Opinião: Agora ou nunca
Os resultados das recentes eleições legislativas mostraram algo mais profundo do que vencedores e perdedores: revelaram um cansaço crescente com o atual sistema político e com o papel fechado dos partidos tradicionais. Ganhar uma eleição e ocupar cargos deixou de ser suficiente quando o que realmente está em causa é a capacidade de responder aos problemas das pessoas.
O grande vencedor destas eleições não recebeu aplausos entusiasmados. Pelo contrário, enfrentou um país cansado e descrente, pouco convencido de que esta vitória signifique realmente uma mudança significativa nas suas vidas. O que os portugueses parecem querer agora não é apenas uma troca de cadeiras, mas uma mudança séria no modo como os partidos fazem política.
Uma das mensagens mais claras destas eleições é que o sistema partidário atual precisa urgentemente de se abrir. A política já não pode continuar a ser um clube fechado onde apenas quem pertence ao aparelho partidário tem acesso às decisões e aos cargos. É preciso dar espaço a independentes, a novas ideias, e a cidadãos que tragam experiência do mundo real.
A resistência dos partidos a esta abertura tem contribuído para a falta de soluções reais para o país. Muitas vezes, o talento fica de fora simplesmente porque não pertence a um círculo político restrito. É urgente que se perceba que governar bem exige diversidade, competência e liberdade para questionar e propor alternativas inovadoras.

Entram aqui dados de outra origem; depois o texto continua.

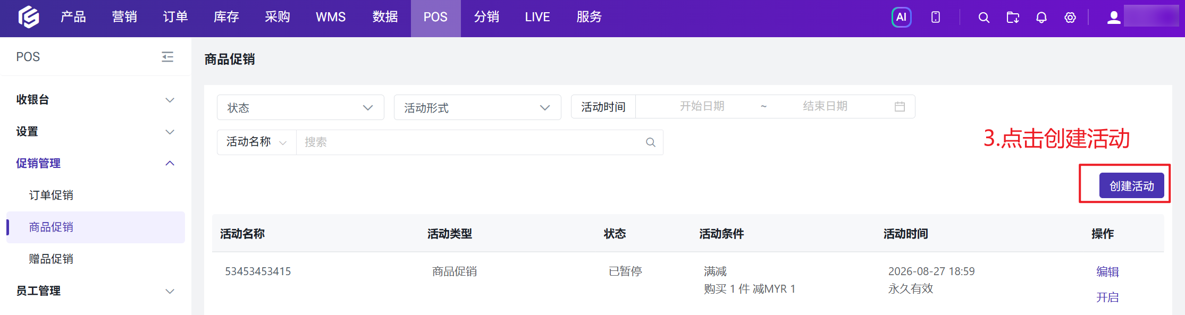The image size is (1185, 315).
Task: Expand the 收银台 sidebar section
Action: coord(96,100)
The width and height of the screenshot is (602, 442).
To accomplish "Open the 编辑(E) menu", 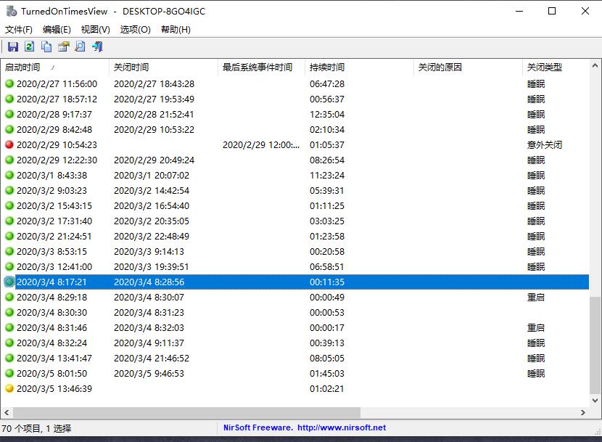I will 57,30.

Esta eleição deveria ser vista como um aviso: ou os partidos se renovam e abrem as suas portas aos cidadãos independentes, ou vão continuar a perder relevância e credibilidade perante uma população que já não acredita em promessas vazias.
O futuro exige mais do que vitórias eleitorais. Exige partidos que estejam à altura dos desafios reais, capazes de ir além dos seus interesses internos e de se aproximarem verdadeiramente da sociedade. Porque ganhar eleições sem melhorar a vida das pessoas não é vitória, é uma derrota para todos nós.